By optimising DEX, the IT team is able to support more of the business, surfacing the digital friction that harms worker productivity, and increases the risk of burnout and churn. Yet while enterprises have invested heavily in digital technology in recent years, many still don’t know how effectively their workforce is using it.
Perception vs reality
At the heart of the DEX challenge for IT decision makers (ITDMs) is a disconnect between perception and reality. Research shows that nearly all (92%) ITDMs believe they have sufficient insight into the performance, stability and configuration of key applications and endpoint devices used by employees. Most say this enables them to proactively identify and mitigate digital friction and productivity issues.
However, a divide exists between the information provided by IT and the DEX outcomes experienced by employees. Indeed, more than half (52%) of knowledge workers rate their DEX as “poor” or merely “adequate.” And even ITDMs admit that employees are losing almost four hours (3.78) each week on average due to digital experience failings.
A focus on tech Instead of people
The disconnect arises because IT continues to repurpose tools designed to monitor technology in pursuit of DEX improvements.
Some of the metrics, such as high-processor usages, crashing applications and weak Wi-Fi signals can certainly help. But what’s missing from IT monitoring tools are the human factors such as analysis of work patterns, employee sentiment, employee journeys and well-being. Without including these human factors, digital friction goes unseen, unreported and often unwittingly accepted as “business as usual”.
By way of example, from our research, almost half (45%) of organisations also don’t carry out employee journey mapping, and those that do tend to rely on manual, subjective and/or observational techniques. This omission is a missed opportunity.

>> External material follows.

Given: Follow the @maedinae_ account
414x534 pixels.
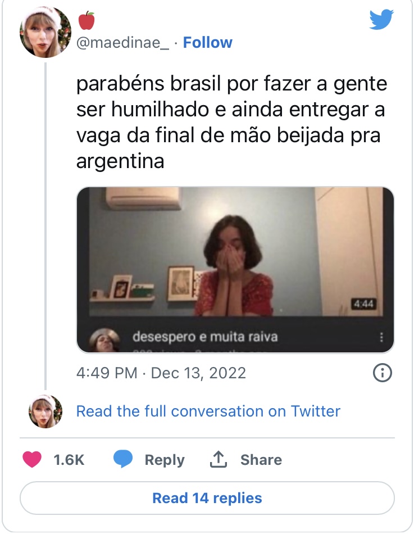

Many businesses already do this kind of analysis for customers, to better understand how they interact with the company’s services and how they can optimise customer journeys. When applied to employees such analysis helps to identify training requirements, user pain points, digital friction and workflow bottlenecks. This is one example of the kind of DEX analysis not found in traditional IT monitoring tools.
Subjectivity
While any one individual’s view of their working environment can be influenced by many things, statistically at scale gathering employee sentiment is incredibly powerful; particularly when combined with more objective measures of DEX. When it becomes easy to correlate how employees feel about their workload with the analysis of their workflows, collaboration and the reliability of their working environment, the right decisions can be made to improve productivity, well-being and retention.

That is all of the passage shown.